Programming

What is a Compiler?

A compiler translates source code written by humans into machine code or another target language a computer can execute.

A compiler is a program that translates source code written in a high-level language (like C, Rust, or Go) into a lower-level form — usually machine code — that a computer can run directly. It's the bridge between the code you write and the instructions your CPU understands.

How It Works:

  1. Lexical analysis: Break code into tokens
  2. Parsing: Build a syntax tree from those tokens
  3. Semantic analysis: Check types and rules
  4. Optimization: Improve performance without changing behavior
  5. Code generation: Emit machine code or bytecode

Compiler vs.

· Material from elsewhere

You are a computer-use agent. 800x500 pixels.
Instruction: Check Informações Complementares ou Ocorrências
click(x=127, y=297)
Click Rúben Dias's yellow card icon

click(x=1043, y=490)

Interpreter:

  • Compiler: Translates the whole program ahead of time, then runs the result (fast execution)
  • Interpreter: Executes code line by line at runtime (more flexible, slower)

Why Compilers Matter:

  • Performance: Optimized machine code runs fast
  • Error catching: Many bugs are caught before running
  • Portability: Compile the same source for different platforms

FAQ

What's the difference between compiled and interpreted languages?

Compiled languages are translated to machine code before running (C, Rust). Interpreted languages are executed on the fly (Python). Many modern languages blur the line with JIT compilation.

What is JIT compilation?

Just-In-Time compilation converts code to machine code during execution, combining the flexibility of interpretation with the speed of compilation. JavaScript engines and the JVM use it.